Я слушал его с удовольствием. Сын Великого Магистра – в самом деле, вольнодумец. А он снова уставился на игрушку в моей руке, словно вспомнив, зачем пришел.

– Персиваль зовет нас. Бросайте эту дрянь.

Я послушался и бросил. С жужжанием «дрянь» взвилась в воздух, крутясь так быстро, что виднелся только туманный круг. А я, опершись руками о края траншеи, выпрыгнул из нее и встал рядом с Яном. Он изумленно топтался, поворачиваясь всем корпусом. Я спросил:

– Никогда не видели бумеранга?

Эти слова должны были отвлечь его внимание.

В-з-з-з-з-з!..

Не оборачиваясь, Ян поднял трость, моя летающая деревяшка с треском ударилась в нее и упала у наших ног.

– Идемте, – повторил Ян. – Не надо срывать на мне свое дурное настроение.

Мы прошли по короткой улочке, образованной двумя рядами полусферических куполов – палаток-кулеров, защищавших нас от свирепой дневной жары. Вокруг каждой лепестками огромного цветка раскинулись сверкающие плоскости солнечных батарей.
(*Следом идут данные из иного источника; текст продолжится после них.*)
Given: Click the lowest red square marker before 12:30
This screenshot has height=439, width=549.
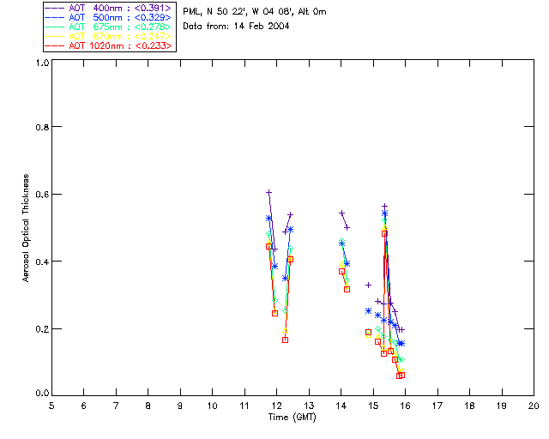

Работали мы только ночами или ранним утром. Сейчас двенадцать, до полудня два часа. Сил оставалось лишь на строгание игрушечных бумерангов. Время сиесты.

Одна из палаток в конце «улицы» перегораживала ее, в тупичке стоял вездеход – открытая машина – личный транспорт его королевского величества – Персиваля Лауреля. Он теперь требовал, чтобы его называли полным именем, без фамильярных сокращений. В машине была стационарная рация – доносить до нас начальственную волю. Персиваль приказал, чтобы портативные (страшно неудобные) переговорники мы всегда таскали с собой.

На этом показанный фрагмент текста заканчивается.